Tester is still worried about a long-term slide in Montana mail service.

"Postmaster DeJoy is putting us in a situation where you just can't meet the postal deadlines that are out there," Tester complains. "It used to take a couple of days to mail a letter 10,12 years ago they shut down a bunch of these mail and processing centers and other parts of the state. Now it's three to four days. This is the 21st century.
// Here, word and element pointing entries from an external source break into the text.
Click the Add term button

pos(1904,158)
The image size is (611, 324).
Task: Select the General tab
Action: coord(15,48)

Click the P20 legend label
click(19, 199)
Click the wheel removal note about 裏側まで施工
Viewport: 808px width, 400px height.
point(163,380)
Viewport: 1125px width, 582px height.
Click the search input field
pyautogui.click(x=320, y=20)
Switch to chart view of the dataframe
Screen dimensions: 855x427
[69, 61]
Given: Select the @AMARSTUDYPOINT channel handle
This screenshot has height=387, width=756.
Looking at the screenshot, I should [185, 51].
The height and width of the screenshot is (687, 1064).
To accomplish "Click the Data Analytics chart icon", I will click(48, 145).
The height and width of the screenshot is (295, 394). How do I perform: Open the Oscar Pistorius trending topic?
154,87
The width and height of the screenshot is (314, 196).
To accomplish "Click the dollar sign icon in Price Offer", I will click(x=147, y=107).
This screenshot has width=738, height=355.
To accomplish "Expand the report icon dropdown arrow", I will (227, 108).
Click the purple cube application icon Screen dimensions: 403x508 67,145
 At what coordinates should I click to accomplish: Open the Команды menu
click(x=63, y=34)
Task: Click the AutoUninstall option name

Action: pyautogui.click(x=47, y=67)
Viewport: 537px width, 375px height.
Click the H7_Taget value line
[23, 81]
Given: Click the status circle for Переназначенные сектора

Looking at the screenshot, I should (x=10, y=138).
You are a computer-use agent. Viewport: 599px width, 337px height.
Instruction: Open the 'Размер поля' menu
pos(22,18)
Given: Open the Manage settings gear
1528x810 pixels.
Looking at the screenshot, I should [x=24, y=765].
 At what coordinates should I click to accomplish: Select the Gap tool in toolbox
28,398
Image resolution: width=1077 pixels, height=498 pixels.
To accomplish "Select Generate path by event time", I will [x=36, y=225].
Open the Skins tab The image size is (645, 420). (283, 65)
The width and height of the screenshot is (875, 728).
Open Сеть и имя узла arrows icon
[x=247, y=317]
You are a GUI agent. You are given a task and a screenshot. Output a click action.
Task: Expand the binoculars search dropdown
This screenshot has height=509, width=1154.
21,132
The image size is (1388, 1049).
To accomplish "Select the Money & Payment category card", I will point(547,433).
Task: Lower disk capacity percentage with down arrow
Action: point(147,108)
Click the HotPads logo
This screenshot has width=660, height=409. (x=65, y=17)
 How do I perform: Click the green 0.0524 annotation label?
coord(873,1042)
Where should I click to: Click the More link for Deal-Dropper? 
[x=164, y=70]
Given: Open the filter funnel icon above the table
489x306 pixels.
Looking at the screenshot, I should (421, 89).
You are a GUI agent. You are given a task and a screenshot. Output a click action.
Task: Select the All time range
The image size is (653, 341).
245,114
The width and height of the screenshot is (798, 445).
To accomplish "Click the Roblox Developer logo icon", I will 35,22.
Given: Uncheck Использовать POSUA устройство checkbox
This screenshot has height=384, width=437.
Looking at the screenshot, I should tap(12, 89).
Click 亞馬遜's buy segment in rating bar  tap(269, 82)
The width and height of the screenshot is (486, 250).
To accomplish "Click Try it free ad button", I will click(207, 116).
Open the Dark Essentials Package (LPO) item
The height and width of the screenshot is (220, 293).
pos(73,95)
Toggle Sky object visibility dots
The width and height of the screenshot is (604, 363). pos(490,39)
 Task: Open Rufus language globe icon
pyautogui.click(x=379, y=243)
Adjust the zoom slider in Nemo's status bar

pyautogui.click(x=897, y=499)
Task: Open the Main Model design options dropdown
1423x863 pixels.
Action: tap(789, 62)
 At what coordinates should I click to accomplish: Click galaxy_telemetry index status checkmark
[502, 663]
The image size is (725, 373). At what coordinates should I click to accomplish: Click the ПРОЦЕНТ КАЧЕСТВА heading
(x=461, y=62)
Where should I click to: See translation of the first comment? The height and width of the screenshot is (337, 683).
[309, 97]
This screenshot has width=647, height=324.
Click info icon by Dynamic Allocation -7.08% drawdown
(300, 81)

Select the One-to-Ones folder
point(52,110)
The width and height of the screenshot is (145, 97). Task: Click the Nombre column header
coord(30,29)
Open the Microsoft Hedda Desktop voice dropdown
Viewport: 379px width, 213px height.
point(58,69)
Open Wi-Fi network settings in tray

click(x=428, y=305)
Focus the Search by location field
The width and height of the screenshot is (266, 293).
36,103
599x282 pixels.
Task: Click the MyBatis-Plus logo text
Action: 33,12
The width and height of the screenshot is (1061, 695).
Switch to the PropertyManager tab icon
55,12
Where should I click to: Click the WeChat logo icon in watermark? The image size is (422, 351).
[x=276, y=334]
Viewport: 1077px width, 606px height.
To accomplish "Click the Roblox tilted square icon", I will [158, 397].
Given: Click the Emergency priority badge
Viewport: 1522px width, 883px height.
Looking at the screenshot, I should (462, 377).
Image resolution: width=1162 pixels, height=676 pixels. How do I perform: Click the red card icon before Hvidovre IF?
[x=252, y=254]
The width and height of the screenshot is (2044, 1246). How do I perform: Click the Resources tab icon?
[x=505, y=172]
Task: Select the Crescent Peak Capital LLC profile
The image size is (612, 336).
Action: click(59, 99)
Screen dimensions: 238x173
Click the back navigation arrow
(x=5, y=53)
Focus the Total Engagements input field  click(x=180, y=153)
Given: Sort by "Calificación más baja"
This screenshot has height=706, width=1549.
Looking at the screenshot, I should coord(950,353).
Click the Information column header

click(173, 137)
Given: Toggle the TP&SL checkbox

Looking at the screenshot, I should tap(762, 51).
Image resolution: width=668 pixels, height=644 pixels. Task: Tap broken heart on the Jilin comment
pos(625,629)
We've got to be better than that."

Bi-partisan action supported

Both Tester and Daines had supported bi-partisan legislation that would have blocked the operations transfer here, and elsewhere.

"Maybe we should still do it," Tester told me last week. "I mean, because the truth is, is if we if we keep the pressure on, then he will know that this is a bad decision for rural America. It's a bad decision for Montana."

Daines tells me anything that further delays mail delivery times is intolerable.

"So many Montanans rely on the United States Postal Service for critical communication, prescription medicines, bills, paychecks, and more, which is why any sort of delay or disruption in service really hurts our communities," Daines stressed when we talked just before the delay was announced. "We cannot leave Montanans high and dry without USPS services. So that's a fight we've got going on right now. And we'll continue till we get to the bottom of this."

Losing out on upgrades?

I asked Tester if he was worried the delay, and the opposition, might ruin chances for the Missoula post office to receive the additional upgrades that were part of the plan…

"We're going to continue to watch moving forward and if they're doing upgrades, Missoula should be in line just like everybody else to get those upgrades."